## Work to be completed
From the line with "Task: Click the https://baidu.com URL link" to the final line of the records, reproduce every line exactly and only those lines.

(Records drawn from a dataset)
<<<<

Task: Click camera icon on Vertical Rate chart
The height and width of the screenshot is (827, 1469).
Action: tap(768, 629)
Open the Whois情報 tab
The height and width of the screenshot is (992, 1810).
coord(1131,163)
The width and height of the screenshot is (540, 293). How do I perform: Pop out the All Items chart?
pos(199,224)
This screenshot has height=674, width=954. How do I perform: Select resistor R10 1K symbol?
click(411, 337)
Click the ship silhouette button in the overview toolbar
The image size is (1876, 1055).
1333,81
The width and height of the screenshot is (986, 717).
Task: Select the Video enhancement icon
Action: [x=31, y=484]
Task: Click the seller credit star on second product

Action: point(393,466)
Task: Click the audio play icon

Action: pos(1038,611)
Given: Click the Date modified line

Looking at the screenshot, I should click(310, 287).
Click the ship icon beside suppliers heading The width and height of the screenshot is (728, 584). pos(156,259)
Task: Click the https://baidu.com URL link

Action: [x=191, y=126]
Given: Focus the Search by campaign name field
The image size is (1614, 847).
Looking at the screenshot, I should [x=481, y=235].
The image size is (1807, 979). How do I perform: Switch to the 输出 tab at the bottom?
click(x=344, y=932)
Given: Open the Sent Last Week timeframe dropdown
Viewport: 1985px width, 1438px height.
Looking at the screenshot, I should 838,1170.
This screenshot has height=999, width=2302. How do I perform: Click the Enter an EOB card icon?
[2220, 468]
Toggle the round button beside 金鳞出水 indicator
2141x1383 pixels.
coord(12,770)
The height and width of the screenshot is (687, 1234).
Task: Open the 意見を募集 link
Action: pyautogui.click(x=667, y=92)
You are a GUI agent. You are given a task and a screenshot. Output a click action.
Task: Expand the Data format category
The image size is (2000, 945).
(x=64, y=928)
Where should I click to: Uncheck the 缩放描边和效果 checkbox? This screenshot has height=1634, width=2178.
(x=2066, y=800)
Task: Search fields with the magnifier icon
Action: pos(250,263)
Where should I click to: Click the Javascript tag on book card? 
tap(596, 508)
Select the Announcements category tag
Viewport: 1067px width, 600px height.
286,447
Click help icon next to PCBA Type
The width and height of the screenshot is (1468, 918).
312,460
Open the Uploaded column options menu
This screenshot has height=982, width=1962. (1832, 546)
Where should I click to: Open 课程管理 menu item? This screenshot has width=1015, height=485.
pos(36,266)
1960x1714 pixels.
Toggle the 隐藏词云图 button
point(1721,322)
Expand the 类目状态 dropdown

>>>>

## The completed task
Task: Click the https://baidu.com URL link

Action: [x=191, y=126]
Given: Focus the Search by campaign name field
The image size is (1614, 847).
Looking at the screenshot, I should [x=481, y=235].
The image size is (1807, 979). How do I perform: Switch to the 输出 tab at the bottom?
click(x=344, y=932)
Given: Open the Sent Last Week timeframe dropdown
Viewport: 1985px width, 1438px height.
Looking at the screenshot, I should 838,1170.
This screenshot has height=999, width=2302. How do I perform: Click the Enter an EOB card icon?
[2220, 468]
Toggle the round button beside 金鳞出水 indicator
2141x1383 pixels.
coord(12,770)
The height and width of the screenshot is (687, 1234).
Task: Open the 意見を募集 link
Action: pyautogui.click(x=667, y=92)
You are a GUI agent. You are given a task and a screenshot. Output a click action.
Task: Expand the Data format category
The image size is (2000, 945).
(x=64, y=928)
Where should I click to: Uncheck the 缩放描边和效果 checkbox? This screenshot has height=1634, width=2178.
(x=2066, y=800)
Task: Search fields with the magnifier icon
Action: pos(250,263)
Where should I click to: Click the Javascript tag on book card? 
tap(596, 508)
Select the Announcements category tag
Viewport: 1067px width, 600px height.
286,447
Click help icon next to PCBA Type
The width and height of the screenshot is (1468, 918).
312,460
Open the Uploaded column options menu
This screenshot has height=982, width=1962. (1832, 546)
Where should I click to: Open 课程管理 menu item? This screenshot has width=1015, height=485.
pos(36,266)
1960x1714 pixels.
Toggle the 隐藏词云图 button
point(1721,322)
Expand the 类目状态 dropdown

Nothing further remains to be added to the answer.